これは某赤旗の国が海洋覇権を推し進めて居る事に対して、日本は予算不足と艦艇不足の解消を目的とした延命処置であった。



 ちなみに陸自では74式戦車とAH-1S対戦車ヘリコプター・コブラ、空自ではF-4EJ改等の航空機が未だに現役である。



 古くても運用方法と操縦技術が有れば、何とか出来るとの無茶な防衛省の考えではあるが、これも予算不足でも有るからやむを得ないと言えた。



 勿論、新型機も随時導入しては居るが、年間20台から10数台と少なめで全部入れ替え終えるのは、早くて2060年頃の予定である。




 全ての艦隊と部隊が4月5日頃までには、博多港に到着の予定で居る。


 近隣の航空基地には、戦闘ヘリ部隊30機とF-15JとF-2が20機ずつ2交代で待機させて居る。



 市民からは戦時体制と言われるほどに、九州に戦力を集めた日本政府。


 果たして、新大陸には如何なる勢力が存在するのだろうか?




博多港では民間のフェリーや自動車運搬船や輸送艦と揚陸護衛艦。


 ヘリコプター搭載護衛艦などに陸自車両とヘリコプターの積み込みが続々と進んで行く中で、防衛省経由で博多で準備を進める自衛隊の臨時前線司令部に緊急通信が入った。
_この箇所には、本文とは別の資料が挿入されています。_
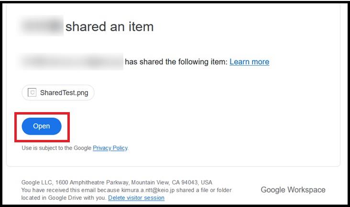Screen dimensions: 350x207
Task: Open the Learn more link
Action: tap(249, 62)
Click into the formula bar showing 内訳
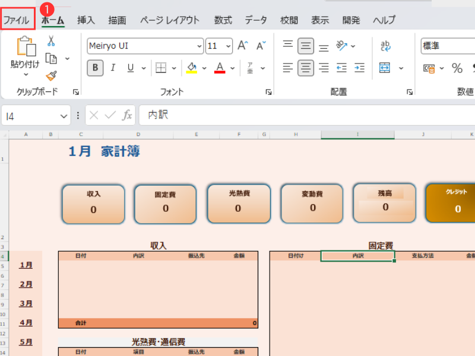Screen dimensions: 475x356 point(297,116)

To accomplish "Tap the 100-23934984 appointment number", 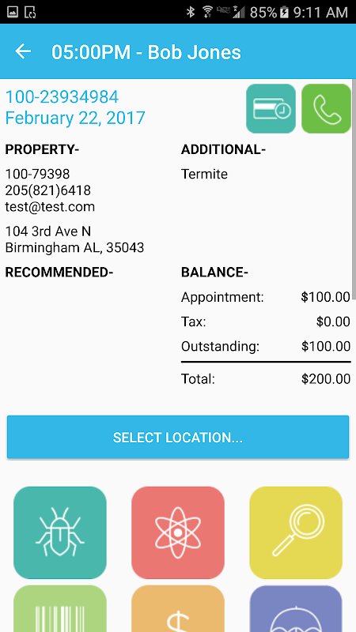I will coord(62,97).
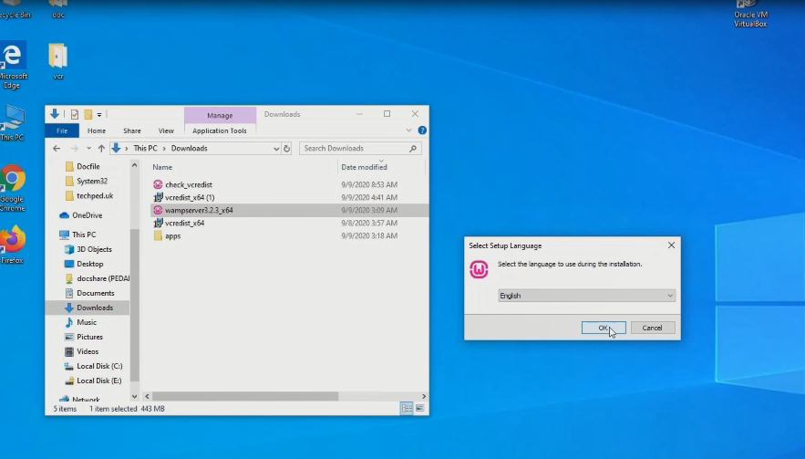The image size is (805, 459).
Task: Switch to large icons view
Action: 420,409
 その通信元は、九州から約900キロの沖合いから発せられて居た。




それは福井県から新潟県へ向う筈だった定期船フェリー、あさくら号からであった。


 その通信内容は、緊急を要する緊迫した内容だった。



 それに由ると現在あさくら号は、海上で西方から向かって来る木造型の帆船巡洋艦から成る戦列船艦隊に、襲われながら追われて居ると言って居た。
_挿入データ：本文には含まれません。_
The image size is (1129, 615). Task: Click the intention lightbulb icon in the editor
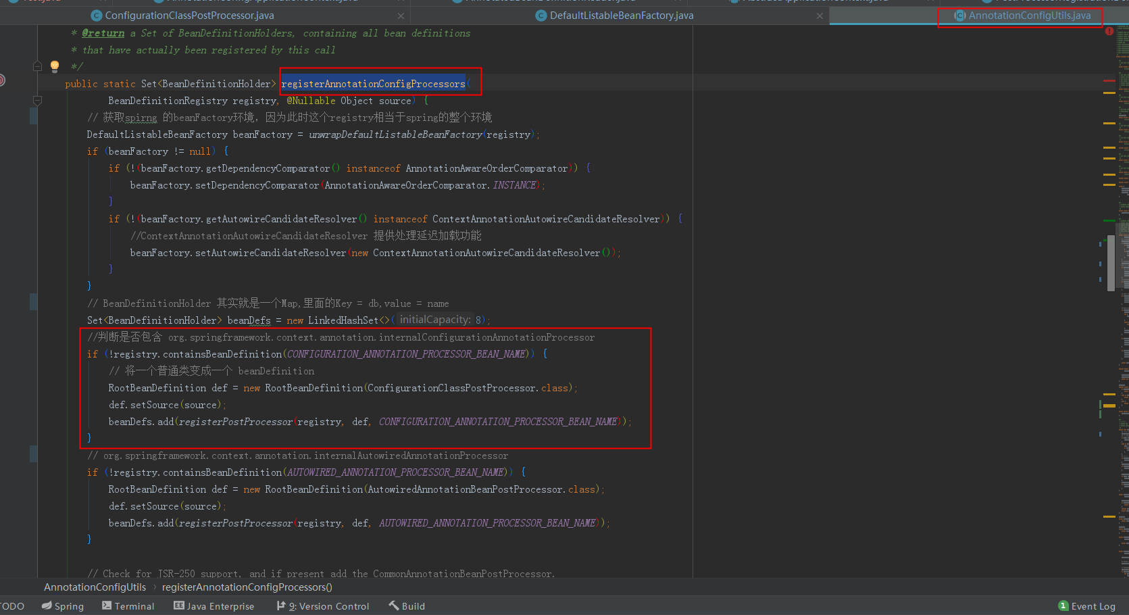click(54, 66)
 その艦隊には上下30門の大砲が詰まれて居り、多数大砲に撃たれて、危機的状況に有ると報告して来て居る。



 更にあさくら号は、エンジンの一部が時空転移の影響後のトラブルで一部が故障して居るらしく。



 思うように船のスピードが出せずに居り、このままでは逃げ切れないと悲痛な言葉で言いながら、大至急の救助を求めて来て居た。



 この通信を聞いた日本政府と防衛省は、直ちに海上自衛隊・佐世保地方総監部を通じて、即席の救出艦隊を編成。



 救援艦隊に対して、大至急、あさくら号が襲われて居る現場海域に急げと命令を発した。



 これが後に第一次龍雲海沖海戦と呼称されるあさくら号事件の幕開けと成った経緯である。